Pandemia
Jesús Castilla, epidemiólogo: “La bajada de casos no tiene que ser constante, puede haber oscilación”
La circulación de covid podría prolongarse varias semanas más aunque los niveles ahora son bajos


Publicado el 17/03/2022 a las 06:00
Todavía estamos en invierno, un tiempo propicio para la propagación de los virus respiratorios. Por eso, que siga habiendo casos de coronavirus e incluso de gripe y otros virus entra dentro de lo “previsto” por los especialistas y más cuando la vuelta a la normalidad, sin medidas restrictivas en aforos, sin cuarentenas, etc., da más oportunidades a los virus para transmitirse, explica Jesús Castilla, epidemiólogo del Instituto de Salud Pública de Navarra.
Tras nueve semanas de descenso en los casos de covid ¿qué está ocurriendo?
Todavía hay recorrido para los virus respiratorios durante varias semanas. Que la tendencia descendente sea suave no es malo ya que si se acelera el descenso deja más hueco para que puede haber nuevas subidas.
¿Influye la variante BA.2, que supone dos tercios de los nuevos casos?

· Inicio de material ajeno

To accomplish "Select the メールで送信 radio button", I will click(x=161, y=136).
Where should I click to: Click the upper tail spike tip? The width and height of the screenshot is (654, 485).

Cada variante genera una nueva situación. Puede intentar mostrar su capacidad de difusión. Es un elemento que puede influir. Pero, además, se ha ido abriendo en las últimas semanas la actividad social y cada vez hay más interacción de la población. Muchas personas ya no usan la mascarilla en muchos entornos y todo ello da más oportunidades para la transmisión.
¿Entonces empeoramos?
Ahora hay que focalizar la vigilancia en la gravedad. Cada vez se va disociando más la circulación del virus de los casos más graves. Esa proporción va bajando. En realidad, el impacto este año de los virus respiratorios en mortalidad y hospitalizaciones ha sido relativamente normal. Ha cambiado el agente pero la situación no ha sido muy distinta a la de otros años.
¿La variante BA.2 causa casos menos graves?
Eso estamos viendo. Con ómicron bajó mucho la proporción de casos graves respecto a las anteriores y la BA.2 está bajando respecto a ómicron. Además se sigue avanzando en la vacunación. Todo contribuye a esa disociación entre la gravedad y la incidencia, que no es tan negativa.
¿En qué sentido?
Tiene un componente malo, que es que algunos casos precisan hospitalización, pero en cambio esa circulación refuerza la inmunidad de la población. La inmunidad solo de la vacuna no controla suficientemente la circulación del virus por lo que la inmunidad de la exposición natural añade un componente que hace que una persona tenga menos probabilidad de infectarse.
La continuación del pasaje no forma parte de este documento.